WHAT TO PRODUCE —
Format the items below as a JSON list of strings, one string per line, and leave out any blank lines.

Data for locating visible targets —
──────────
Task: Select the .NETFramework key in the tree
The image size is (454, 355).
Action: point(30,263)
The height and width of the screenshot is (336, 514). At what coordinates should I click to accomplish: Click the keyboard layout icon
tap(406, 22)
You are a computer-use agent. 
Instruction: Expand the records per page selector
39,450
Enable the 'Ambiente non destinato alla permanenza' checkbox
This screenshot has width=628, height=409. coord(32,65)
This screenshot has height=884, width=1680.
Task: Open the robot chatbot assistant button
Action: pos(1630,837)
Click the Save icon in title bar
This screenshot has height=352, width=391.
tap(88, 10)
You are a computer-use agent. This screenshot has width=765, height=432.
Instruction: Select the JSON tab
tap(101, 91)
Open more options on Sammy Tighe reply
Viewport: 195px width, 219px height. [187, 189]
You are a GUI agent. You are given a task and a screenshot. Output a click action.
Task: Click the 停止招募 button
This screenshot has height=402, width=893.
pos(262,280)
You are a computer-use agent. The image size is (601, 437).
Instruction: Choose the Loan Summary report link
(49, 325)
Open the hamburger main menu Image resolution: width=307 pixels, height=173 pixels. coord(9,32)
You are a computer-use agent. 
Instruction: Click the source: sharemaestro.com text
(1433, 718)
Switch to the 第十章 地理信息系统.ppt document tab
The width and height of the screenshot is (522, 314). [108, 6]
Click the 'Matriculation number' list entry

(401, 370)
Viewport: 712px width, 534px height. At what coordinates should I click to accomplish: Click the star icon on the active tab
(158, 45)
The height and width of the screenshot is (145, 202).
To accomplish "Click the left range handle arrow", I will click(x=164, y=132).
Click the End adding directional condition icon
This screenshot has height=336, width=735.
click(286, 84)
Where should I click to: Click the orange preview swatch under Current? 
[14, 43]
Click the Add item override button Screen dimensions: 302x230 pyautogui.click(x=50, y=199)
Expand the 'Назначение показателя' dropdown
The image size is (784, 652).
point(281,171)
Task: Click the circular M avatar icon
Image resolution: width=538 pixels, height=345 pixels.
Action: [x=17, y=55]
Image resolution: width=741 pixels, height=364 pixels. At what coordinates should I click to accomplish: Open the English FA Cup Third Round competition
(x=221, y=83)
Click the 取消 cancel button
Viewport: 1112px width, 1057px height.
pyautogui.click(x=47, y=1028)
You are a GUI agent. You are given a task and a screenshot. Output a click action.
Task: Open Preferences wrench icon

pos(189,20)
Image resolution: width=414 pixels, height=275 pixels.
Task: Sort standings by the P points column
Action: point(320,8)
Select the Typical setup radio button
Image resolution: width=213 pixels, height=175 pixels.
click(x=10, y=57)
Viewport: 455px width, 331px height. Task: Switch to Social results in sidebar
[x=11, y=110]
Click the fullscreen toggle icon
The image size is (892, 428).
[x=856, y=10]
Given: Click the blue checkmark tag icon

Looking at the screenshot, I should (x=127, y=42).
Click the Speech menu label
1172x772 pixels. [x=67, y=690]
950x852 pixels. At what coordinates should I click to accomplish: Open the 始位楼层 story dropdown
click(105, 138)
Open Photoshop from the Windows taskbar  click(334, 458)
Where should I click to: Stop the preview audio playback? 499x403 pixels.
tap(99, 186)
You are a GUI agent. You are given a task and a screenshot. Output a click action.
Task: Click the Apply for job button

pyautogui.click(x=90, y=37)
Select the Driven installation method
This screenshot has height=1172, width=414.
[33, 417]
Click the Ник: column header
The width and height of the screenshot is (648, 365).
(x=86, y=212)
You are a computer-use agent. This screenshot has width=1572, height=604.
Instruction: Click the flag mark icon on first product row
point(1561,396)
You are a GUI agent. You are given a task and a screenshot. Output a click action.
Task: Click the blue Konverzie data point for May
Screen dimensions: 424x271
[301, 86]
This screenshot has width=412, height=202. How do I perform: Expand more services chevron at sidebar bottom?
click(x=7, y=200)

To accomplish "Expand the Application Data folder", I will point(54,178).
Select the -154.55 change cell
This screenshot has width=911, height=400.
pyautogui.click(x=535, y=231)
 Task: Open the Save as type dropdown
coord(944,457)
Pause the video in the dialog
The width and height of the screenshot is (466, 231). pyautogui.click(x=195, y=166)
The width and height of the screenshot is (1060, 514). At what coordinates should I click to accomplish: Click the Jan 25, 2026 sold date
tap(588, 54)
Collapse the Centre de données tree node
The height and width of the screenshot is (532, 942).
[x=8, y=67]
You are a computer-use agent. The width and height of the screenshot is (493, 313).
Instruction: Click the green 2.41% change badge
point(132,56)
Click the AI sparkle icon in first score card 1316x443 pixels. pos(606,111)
──────────
PROBLEM SOLUTION —
[
  "Task: Select the .NETFramework key in the tree",
  "The image size is (454, 355).",
  "Action: point(30,263)",
  "The height and width of the screenshot is (336, 514). At what coordinates should I click to accomplish: Click the keyboard layout icon",
  "tap(406, 22)",
  "You are a computer-use agent. ",
  "Instruction: Expand the records per page selector",
  "39,450",
  "Enable the 'Ambiente non destinato alla permanenza' checkbox",
  "This screenshot has width=628, height=409. coord(32,65)",
  "This screenshot has height=884, width=1680.",
  "Task: Open the robot chatbot assistant button",
  "Action: pos(1630,837)",
  "Click the Save icon in title bar",
  "This screenshot has height=352, width=391.",
  "tap(88, 10)",
  "You are a computer-use agent. This screenshot has width=765, height=432.",
  "Instruction: Select the JSON tab",
  "tap(101, 91)",
  "Open more options on Sammy Tighe reply",
  "Viewport: 195px width, 219px height. [187, 189]",
  "You are a GUI agent. You are given a task and a screenshot. Output a click action.",
  "Task: Click the 停止招募 button",
  "This screenshot has height=402, width=893.",
  "pos(262,280)",
  "You are a computer-use agent. The image size is (601, 437).",
  "Instruction: Choose the Loan Summary report link",
  "(49, 325)",
  "Open the hamburger main menu Image resolution: width=307 pixels, height=173 pixels. coord(9,32)",
  "You are a computer-use agent. ",
  "Instruction: Click the source: sharemaestro.com text",
  "(1433, 718)",
  "Switch to the 第十章 地理信息系统.ppt document tab",
  "The width and height of the screenshot is (522, 314). [108, 6]",
  "Click the 'Matriculation number' list entry",
  "(401, 370)",
  "Viewport: 712px width, 534px height. At what coordinates should I click to accomplish: Click the star icon on the active tab",
  "(158, 45)",
  "The height and width of the screenshot is (145, 202).",
  "To accomplish \"Click the left range handle arrow\", I will click(x=164, y=132).",
  "Click the End adding directional condition icon",
  "This screenshot has height=336, width=735.",
  "click(286, 84)",
  "Where should I click to: Click the orange preview swatch under Current? ",
  "[14, 43]",
  "Click the Add item override button Screen dimensions: 302x230 pyautogui.click(x=50, y=199)",
  "Expand the 'Назначение показателя' dropdown",
  "The image size is (784, 652).",
  "point(281,171)",
  "Task: Click the circular M avatar icon",
  "Image resolution: width=538 pixels, height=345 pixels.",
  "Action: [x=17, y=55]",
  "Image resolution: width=741 pixels, height=364 pixels. At what coordinates should I click to accomplish: Open the English FA Cup Third Round competition",
  "(x=221, y=83)",
  "Click the 取消 cancel button",
  "Viewport: 1112px width, 1057px height.",
  "pyautogui.click(x=47, y=1028)",
  "You are a GUI agent. You are given a task and a screenshot. Output a click action.",
  "Task: Open Preferences wrench icon",
  "pos(189,20)",
  "Image resolution: width=414 pixels, height=275 pixels.",
  "Task: Sort standings by the P points column",
  "Action: point(320,8)",
  "Select the Typical setup radio button",
  "Image resolution: width=213 pixels, height=175 pixels.",
  "click(x=10, y=57)",
  "Viewport: 455px width, 331px height. Task: Switch to Social results in sidebar",
  "[x=11, y=110]",
  "Click the fullscreen toggle icon",
  "The image size is (892, 428).",
  "[x=856, y=10]",
  "Given: Click the blue checkmark tag icon",
  "Looking at the screenshot, I should (x=127, y=42).",
  "Click the Speech menu label",
  "1172x772 pixels. [x=67, y=690]",
  "950x852 pixels. At what coordinates should I click to accomplish: Open the 始位楼层 story dropdown",
  "click(105, 138)",
  "Open Photoshop from the Windows taskbar  click(334, 458)",
  "Where should I click to: Stop the preview audio playback? 499x403 pixels.",
  "tap(99, 186)",
  "You are a GUI agent. You are given a task and a screenshot. Output a click action.",
  "Task: Click the Apply for job button",
  "pyautogui.click(x=90, y=37)",
  "Select the Driven installation method",
  "This screenshot has height=1172, width=414.",
  "[33, 417]",
  "Click the Ник: column header",
  "The width and height of the screenshot is (648, 365).",
  "(x=86, y=212)",
  "You are a computer-use agent. This screenshot has width=1572, height=604.",
  "Instruction: Click the flag mark icon on first product row",
  "point(1561,396)",
  "You are a GUI agent. You are given a task and a screenshot. Output a click action.",
  "Task: Click the blue Konverzie data point for May",
  "Screen dimensions: 424x271",
  "[301, 86]",
  "This screenshot has width=412, height=202. How do I perform: Expand more services chevron at sidebar bottom?",
  "click(x=7, y=200)",
  "To accomplish \"Expand the Application Data folder\", I will point(54,178).",
  "Select the -154.55 change cell",
  "This screenshot has width=911, height=400.",
  "pyautogui.click(x=535, y=231)",
  " Task: Open the Save as type dropdown",
  "coord(944,457)",
  "Pause the video in the dialog",
  "The width and height of the screenshot is (466, 231). pyautogui.click(x=195, y=166)",
  "The width and height of the screenshot is (1060, 514). At what coordinates should I click to accomplish: Click the Jan 25, 2026 sold date",
  "tap(588, 54)",
  "Collapse the Centre de données tree node",
  "The height and width of the screenshot is (532, 942).",
  "[x=8, y=67]",
  "You are a computer-use agent. The width and height of the screenshot is (493, 313).",
  "Instruction: Click the green 2.41% change badge",
  "point(132,56)",
  "Click the AI sparkle icon in first score card 1316x443 pixels. pos(606,111)"
]